## EXERCISE DETAILS
Retype every line of the records exactly.

********************

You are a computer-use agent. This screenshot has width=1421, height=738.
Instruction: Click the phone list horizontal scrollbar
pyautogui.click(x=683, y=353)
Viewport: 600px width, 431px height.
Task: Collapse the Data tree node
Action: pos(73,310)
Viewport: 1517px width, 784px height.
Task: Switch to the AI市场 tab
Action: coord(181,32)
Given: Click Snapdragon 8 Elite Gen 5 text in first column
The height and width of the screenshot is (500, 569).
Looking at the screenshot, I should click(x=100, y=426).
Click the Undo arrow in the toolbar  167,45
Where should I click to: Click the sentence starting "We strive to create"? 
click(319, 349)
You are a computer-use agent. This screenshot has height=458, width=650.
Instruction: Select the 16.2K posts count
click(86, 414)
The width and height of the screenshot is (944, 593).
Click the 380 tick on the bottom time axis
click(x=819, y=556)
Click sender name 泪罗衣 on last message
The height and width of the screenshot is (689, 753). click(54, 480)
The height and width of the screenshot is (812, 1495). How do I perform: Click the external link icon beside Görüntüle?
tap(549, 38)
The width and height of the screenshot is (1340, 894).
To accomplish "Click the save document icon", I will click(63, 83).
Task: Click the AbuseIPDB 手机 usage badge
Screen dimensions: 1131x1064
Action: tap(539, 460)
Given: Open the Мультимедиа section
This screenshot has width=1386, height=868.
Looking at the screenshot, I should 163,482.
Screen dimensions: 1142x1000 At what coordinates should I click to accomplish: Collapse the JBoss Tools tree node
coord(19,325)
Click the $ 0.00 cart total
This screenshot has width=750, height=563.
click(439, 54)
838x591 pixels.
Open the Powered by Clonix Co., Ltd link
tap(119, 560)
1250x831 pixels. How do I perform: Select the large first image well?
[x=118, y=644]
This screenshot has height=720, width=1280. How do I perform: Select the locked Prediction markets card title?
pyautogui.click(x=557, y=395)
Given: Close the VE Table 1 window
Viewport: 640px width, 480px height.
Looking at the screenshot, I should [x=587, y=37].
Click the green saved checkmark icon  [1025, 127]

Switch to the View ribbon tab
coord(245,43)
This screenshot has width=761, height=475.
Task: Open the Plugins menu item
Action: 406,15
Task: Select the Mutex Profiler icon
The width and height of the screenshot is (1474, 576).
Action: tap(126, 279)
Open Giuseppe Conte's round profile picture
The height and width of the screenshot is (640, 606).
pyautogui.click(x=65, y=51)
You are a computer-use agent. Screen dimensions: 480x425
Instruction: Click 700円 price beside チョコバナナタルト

********************

## TASK RESPONSE
You are a computer-use agent. This screenshot has width=1421, height=738.
Instruction: Click the phone list horizontal scrollbar
pyautogui.click(x=683, y=353)
Viewport: 600px width, 431px height.
Task: Collapse the Data tree node
Action: pos(73,310)
Viewport: 1517px width, 784px height.
Task: Switch to the AI市场 tab
Action: coord(181,32)
Given: Click Snapdragon 8 Elite Gen 5 text in first column
The height and width of the screenshot is (500, 569).
Looking at the screenshot, I should click(x=100, y=426).
Click the Undo arrow in the toolbar  167,45
Where should I click to: Click the sentence starting "We strive to create"? 
click(319, 349)
You are a computer-use agent. This screenshot has height=458, width=650.
Instruction: Select the 16.2K posts count
click(86, 414)
The width and height of the screenshot is (944, 593).
Click the 380 tick on the bottom time axis
click(x=819, y=556)
Click sender name 泪罗衣 on last message
The height and width of the screenshot is (689, 753). click(54, 480)
The height and width of the screenshot is (812, 1495). How do I perform: Click the external link icon beside Görüntüle?
tap(549, 38)
The width and height of the screenshot is (1340, 894).
To accomplish "Click the save document icon", I will click(63, 83).
Task: Click the AbuseIPDB 手机 usage badge
Screen dimensions: 1131x1064
Action: tap(539, 460)
Given: Open the Мультимедиа section
This screenshot has width=1386, height=868.
Looking at the screenshot, I should 163,482.
Screen dimensions: 1142x1000 At what coordinates should I click to accomplish: Collapse the JBoss Tools tree node
coord(19,325)
Click the $ 0.00 cart total
This screenshot has width=750, height=563.
click(439, 54)
838x591 pixels.
Open the Powered by Clonix Co., Ltd link
tap(119, 560)
1250x831 pixels. How do I perform: Select the large first image well?
[x=118, y=644]
This screenshot has height=720, width=1280. How do I perform: Select the locked Prediction markets card title?
pyautogui.click(x=557, y=395)
Given: Close the VE Table 1 window
Viewport: 640px width, 480px height.
Looking at the screenshot, I should [x=587, y=37].
Click the green saved checkmark icon  [1025, 127]

Switch to the View ribbon tab
coord(245,43)
This screenshot has width=761, height=475.
Task: Open the Plugins menu item
Action: 406,15
Task: Select the Mutex Profiler icon
The width and height of the screenshot is (1474, 576).
Action: tap(126, 279)
Open Giuseppe Conte's round profile picture
The height and width of the screenshot is (640, 606).
pyautogui.click(x=65, y=51)
You are a computer-use agent. Screen dimensions: 480x425
Instruction: Click 700円 price beside チョコバナナタルト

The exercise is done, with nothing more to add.